Cash’s tongue stuck to the roof of his mouth. He swallowed stickily and fumbled for a take back. Before he could come up dry on that, a hand touched the small of his back and he breathed in mead and linen.

“Kohary,” Arkady said. His voice was tight, strung through with suspicion and discomfort but still awkwardly courteous. “Enjoying the wine? The grapes came from the caverns in Italy where my mother grew up. A taste of home.”

Kohary blinked, and his eyes were green again and unexpectedly regretful.

“It’s… a taste,” he said. “Earthy.”

“Fungus,” Arkady said. “Donna always says it tastes like why she came to America, but it’s traditional.”

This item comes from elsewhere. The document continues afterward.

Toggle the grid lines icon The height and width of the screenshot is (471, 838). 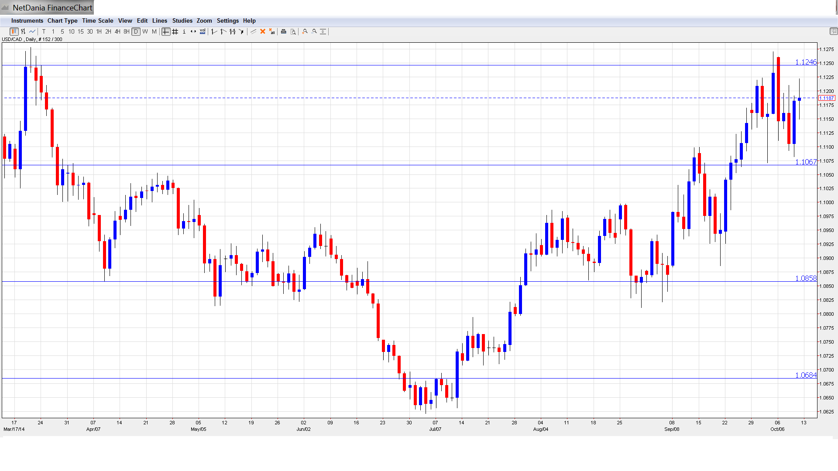pyautogui.click(x=175, y=31)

“And she’s a traditional woman?” Kohary asked as he set the glass aside.

“She’s a businesswoman,” Arkady corrected. “She doesn’t have to enjoy the tradition to see its worth.”

“Out for herself,” Kohary said. “Good to know.”

The undercurrents in the conversation could have drowned a horse. Cash shifted uncomfortably away from the tension, and Arkady tugged him back, fingers hooked in the waistband of his jeans.

“My sister is on her way,” he said. “We don’t want it to look like you’re avoiding her.”

Black threads flickered in Kohary’s eyes as he drained the rest of his wine. To his credit, he didn’t grimace at the taste. Most people did until their palates accepted their fate.

“Good idea,” he said. “How things look isn’t something that can be ignored.”

Arkady’s knuckles pressed into the small of Cash’s back as his hand tightened. “It can be for a weekend,” he said shortly.

“Perhaps. Go greet your sister,” Kohary said. He was talking to Arkady, but his eyes were on Cash as he said it. “Don’t let me keep you. We can catch up later.”

Hopefully not.

Cash waited until there were bodies between them and Kohary to let the full-body shudder escape him. He felt more relieved than he had when he got out of the cuffs last night.

“He’s not that bad,” Arkady said as he moved his hand up Cash’s back. It would look less like he was dragging Cash somewhere.

Cash snorted. “That’s clearly a lie,” he said. Out of the corner of his eye, he saw Arkady dip his head and tilt the corner of his mouth in a wry acknowledgment. “Is the fact you work for the Left Hand of the Prodigium one of those things I would have known if I’d asked?”

“If you asked the right people,” Arkady said. “Ellie doesn’t know. Donna does.”

“I wouldn’t ask Donna if my head were on fire,” Cash said.

“She likes you now.”

“Somehow that’s worse.”

Arkady made a dry noise of agreement and slid his hand up Cash’s back. He walked his fingers along the knobs of his spine up to the weird, sensitive spot between his shoulder blades. The sort of spot that only someone who knew—still knew—your body could find. Awareness prickled under Cash’s skin like inverted goose pimples, and he felt his ears flush.

“It does take the thrill out of you being the bad boy,” Arkady said. “Her approval, you know?”

It was only monsters who’d look at the two of them and pick Cash out as the bad influence. Good influence, he supposed, from the human side of things.

“It’s a shame,” Arkady murmured as he nodded a coolly distant acknowledgment to a… thing? Cash hadn’t been introduced. The monster bent its great, thorn-antlered head back to Arkady, mindful of the other guests around it. “But if you can’t ruin my reputation, at least you can look pretty on my arm. For a weekend.”

Cash ignored the pointed restriction as he nodded polite acknowledgment to the monster—it’s wild bloodred eye had already rolled on over the crowd, but it was never wise to assume that was the only way something could see. “And who should I have asked about the Worm in residence?”

There was a beat as Arkady absorbed that question. Then he smiled pleasantly and leaned down slightly toward Cash as they paused.